The initial treatment for IgG4 pancreatitis is oral glucocorticoids, typically prednisone at a dose of 40 mg daily or 0.6-0.8 mg/kg daily for the first 4 weeks. This recommendation is based on the most recent and highest quality study available, which suggests that starting doses of 40 mg daily or 0.6-0.8 mg/kg daily for the first 4 weeks have been widely recommended in Japanese, American and European Guidelines 1.

Key Considerations

• The treatment should be continued for 2-4 weeks before gradually tapering the dose over 3-6 months.
• Most patients show rapid clinical improvement within 2-3 weeks, with resolution of obstructive jaundice, reduction in pancreatic size, and improvement in pancreatic function.
• Glucocorticoids work by suppressing the underlying autoimmune inflammation characteristic of IgG4-related disease, reducing the infiltration of IgG4-positive plasma cells and lymphocytes in pancreatic tissue.
• Before starting treatment, it's essential to obtain baseline imaging (CT or MRI) and measure serum IgG4 levels to monitor response.
• Patients should be monitored for glucocorticoid side effects, including hyperglycemia, hypertension, and bone density loss.

Alternative Therapies

• For patients who relapse after steroid tapering or who cannot tolerate steroids, immunomodulatory agents such as rituximab, azathioprine, or mycophenolate mofetil may be considered as steroid-sparing alternatives or maintenance therapy 1.
• Emerging evidence from case series suggests that >95% of these patients with IgG4-RD will respond to biological therapy using anti-CD20 monoclonal antibodies such as rituximab.
• Rituximab is likely to be the preferred treatment for patients who fail to respond to first- or second-line treatment or whose disease flares on withdrawal of steroids, particularly in those with multisystem or complex disease.

From the Research

Initial Treatment for IgG4 Pancreatitis

• The initial treatment for IgG4 pancreatitis, also known as type 1 autoimmune pancreatitis (AIP), typically involves the use of systemic glucocorticoids 2, 3.
• The recommended initial dose of oral prednisolone is 0.6 mg/kg/day, administered for 2-4 weeks, and then gradually tapered to a maintenance dose of 2.5-5 mg/day over a period of 2-3 months 2, 3.
• Steroid therapy is the standard treatment, and symptoms are the major indications for treatment 2, 3.
• Before starting steroid therapy, obstructive jaundice and hyperglycemia should be controlled 3.

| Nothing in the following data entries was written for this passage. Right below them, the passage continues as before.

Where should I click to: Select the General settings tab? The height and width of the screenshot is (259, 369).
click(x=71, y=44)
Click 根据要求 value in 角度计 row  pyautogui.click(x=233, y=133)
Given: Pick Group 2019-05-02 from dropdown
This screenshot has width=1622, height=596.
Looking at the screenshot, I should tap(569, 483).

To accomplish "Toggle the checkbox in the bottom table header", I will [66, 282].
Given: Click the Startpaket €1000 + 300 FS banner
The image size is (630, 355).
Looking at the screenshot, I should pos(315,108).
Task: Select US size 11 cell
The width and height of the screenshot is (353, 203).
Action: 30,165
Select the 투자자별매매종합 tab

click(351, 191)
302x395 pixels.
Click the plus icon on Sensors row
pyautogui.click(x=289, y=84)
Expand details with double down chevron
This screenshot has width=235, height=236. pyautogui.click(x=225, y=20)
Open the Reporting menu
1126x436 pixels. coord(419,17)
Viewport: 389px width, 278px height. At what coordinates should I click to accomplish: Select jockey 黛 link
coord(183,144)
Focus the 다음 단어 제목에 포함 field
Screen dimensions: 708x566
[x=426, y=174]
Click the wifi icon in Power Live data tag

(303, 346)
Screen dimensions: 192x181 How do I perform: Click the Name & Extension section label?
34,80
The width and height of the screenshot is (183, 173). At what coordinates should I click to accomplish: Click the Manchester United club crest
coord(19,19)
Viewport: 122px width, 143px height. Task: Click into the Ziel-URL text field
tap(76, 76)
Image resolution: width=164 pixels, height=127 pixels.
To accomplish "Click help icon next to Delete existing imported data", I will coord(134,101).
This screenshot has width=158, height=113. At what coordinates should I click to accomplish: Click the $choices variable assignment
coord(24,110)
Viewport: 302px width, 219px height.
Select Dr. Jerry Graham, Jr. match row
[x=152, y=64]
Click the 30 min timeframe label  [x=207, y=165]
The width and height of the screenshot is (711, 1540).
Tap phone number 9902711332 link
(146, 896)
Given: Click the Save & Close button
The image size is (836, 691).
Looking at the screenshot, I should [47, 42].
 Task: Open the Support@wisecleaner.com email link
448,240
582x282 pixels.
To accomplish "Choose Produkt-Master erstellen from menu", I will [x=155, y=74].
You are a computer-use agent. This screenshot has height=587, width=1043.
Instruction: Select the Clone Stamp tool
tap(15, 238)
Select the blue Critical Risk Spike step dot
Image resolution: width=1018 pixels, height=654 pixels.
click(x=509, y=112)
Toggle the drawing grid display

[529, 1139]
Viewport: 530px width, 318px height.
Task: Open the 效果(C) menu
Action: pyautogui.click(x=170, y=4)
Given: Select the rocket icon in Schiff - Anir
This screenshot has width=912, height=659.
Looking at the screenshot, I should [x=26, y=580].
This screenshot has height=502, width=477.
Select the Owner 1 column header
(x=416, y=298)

Response to Treatment and Relapse

• The short-term clinical, morphological, and functional outcomes of most IgG4-RD patients treated with steroid therapy are good 2.
• However, IgG4-RD can sometimes relapse after steroids, and maintenance therapy is usually performed to prevent relapse 2, 3.
• Readministration and dose-up of steroids are effective for relapses, and immunosuppressive drugs and rituximab have also been shown to be effective in some cases 2, 4, 3.

Alternative Treatment Options

• Rituximab, an anti-CD20 antibody, has been shown to be effective in treating IgG4-related pancreato-biliary disease, with a high remission rate and limited adverse events 4.
• Immunomodulatory drugs, such as azathioprine, may also be considered as an alternative treatment option for patients who are intolerant to steroids or have aggressive disease 2, 5.